- Sire: Bold Ruler
- Grandsire: Nasrullah
- Dam: High Bid
- Damsire: To Market
- Sex: Stallion
- Foaled: 1962
- Country: United States
- Colour: Bay
- Breeder: Wheatley Stable
- Owner: 1) Wheatley Stable 2) August Paul & Randy Sechrest 3) Paul Falkenstein 4) John R. Gaines (Lesee)
- Trainer: Woody Stephens Randy Sechrest
- Record: 33: 13–2–5
- Earnings: US$478,021

Major wins
- Benjamin Franklin Handicap (1965) Hawthorne Derby (1965) Jerome Handicap (1965) Hawthorne Gold Cup Handicap (1966) Monmouth Handicap (1966) Strub Stakes (1966) Washington Park Handicap (1966 )

Awards
- TRA Champion Handicap Male Horse (1966)

Honours
- Bold Bidder Drive, Lexington, Kentucky

= Bold Bidder =

American-bred Thoroughbred racehorse

Bold Bidder (March 22, 1962–1982) was an American Thoroughbred racehorse.

==Background==
Bred by the Wheatley Stable partnership of Gladys Mills Phipps and her brother, Ogden L. Mills, Bold Bidder was sired by their great stallion Bold Ruler, an eight-time Leading sire in North America and U.S. Racing Hall of Fame inductee.
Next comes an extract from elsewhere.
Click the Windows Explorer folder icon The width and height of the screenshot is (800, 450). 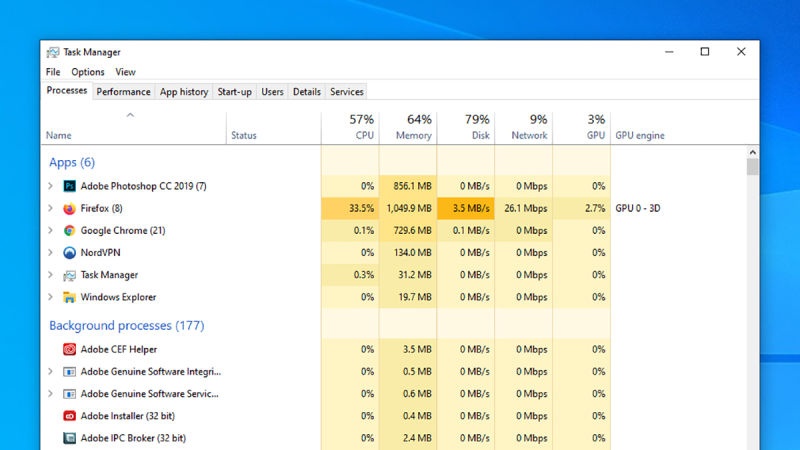(x=69, y=297)
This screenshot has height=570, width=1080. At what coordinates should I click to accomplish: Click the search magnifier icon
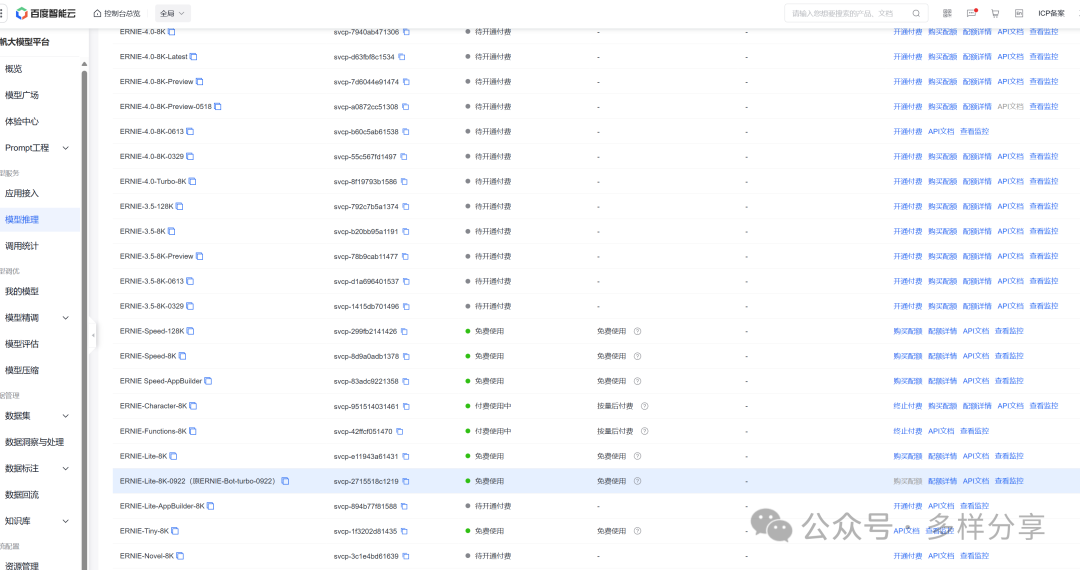click(x=915, y=14)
He was out of the Wheatley mare High Bid. In 1952, her sire, To Market, set new track records in the Massachusetts Handicap, the Hawthorne Gold Cup and a six-furlong sprint at Santa Anita Park.

==Racing career==
First trained by future Hall of Fame inductee Woody Stephens, Bold Bidder did not run in the Kentucky Derby. Instead, his Wheatley stablemate Bold Lad, the 1964 American Champion Two-Year-Old Colt and 1965 Derby Trial Stakes winner, was entered. Sent off as the betting favorite, Bold Lad finished tenth in an eleven-horse field. Neither horse ran in the Preakness Stakes, but Bold Bidder finished eighth in the Belmont Stakes. He was purchased by August Paul and trainer Randy Sechrest in 1965 and then sold to Paul Falkenstein
 who leased him for five years to John R. Gaines.
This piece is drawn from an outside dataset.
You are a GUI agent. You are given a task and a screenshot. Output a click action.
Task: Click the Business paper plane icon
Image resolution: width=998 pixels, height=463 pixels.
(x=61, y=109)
Bold Bidder won the 1966 Hawthorne Gold Cup, the Monmouth and Washington Park Handicaps, and the 1966 Strub Stakes at Santa Anita Park. In the Strub, he set a track record that stood until 1979 when his son, Spectacular Bid, broke it. Bold Bidder's performances saw him named 1966 Champion Handicap Male Horse by the Thoroughbred Racing Association with the three-year-old Buckpasser taking the rival Daily Racing Form award.

==Stud career==
Retired to stud at Gainesway Farm in Lexington, Kentucky, Bold Bidder was an outstanding stallion. The sire of fifty-three stakes winners, he produced include two Kentucky Derby winners. Cannonade won the 1974 Derby and sired Caveat, who won the 1983 Belmont Stakes. Spectacular Bid, a Hall of Fame inductee who in addition to winning the Derby and the Preakness Stakes, was the 1978 American Champion Two-Year-Old Colt, the 1979 American Champion Three-Year-Old Male Horse, the 1980 American Horse of the Year and ranked number 10 in the Blood-Horse magazine List of the Top 100 U.S. Racehorses of the 20th Century.
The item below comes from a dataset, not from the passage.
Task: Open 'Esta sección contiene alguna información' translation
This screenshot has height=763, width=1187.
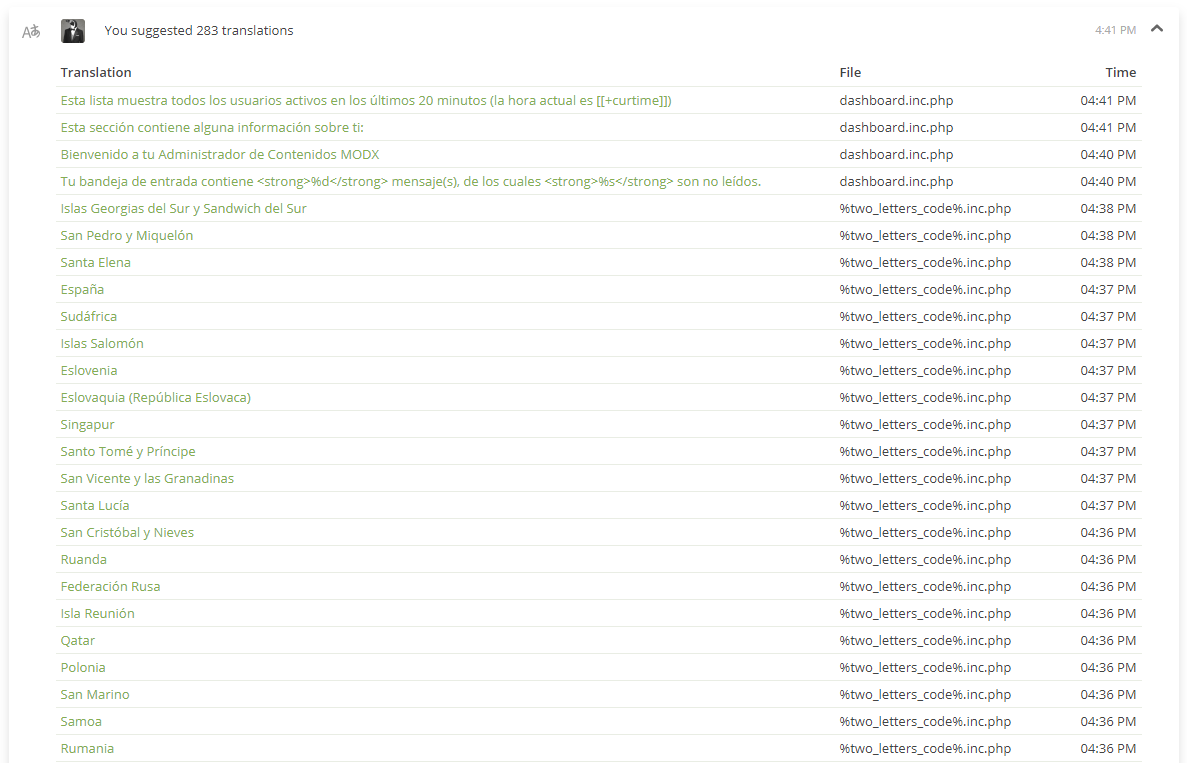Action: tap(219, 127)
Bold Bidder also sired champions Highest Trump (Ireland), Rash Move (Sovereign Award, Canada), Caspian (England), and Parioli (France). He was the sire of Consultants Bid, who sired U.S. Racing Hall of Fame filly Bayakoa. From his daughters, Bold Bidder was the damsire of two American Champion Two-Year-Old Fillys. In 1982, Champion Landaluce went undefeated in five starts but died in November of an intestinal infection. In 1992, Champion Eliza won the 1992 Santa Anita Oaks and Breeders' Cup Juvenile Fillies.

Bold Bidder died in 1982 and was buried in the equine cemetery at Gainesway Farm.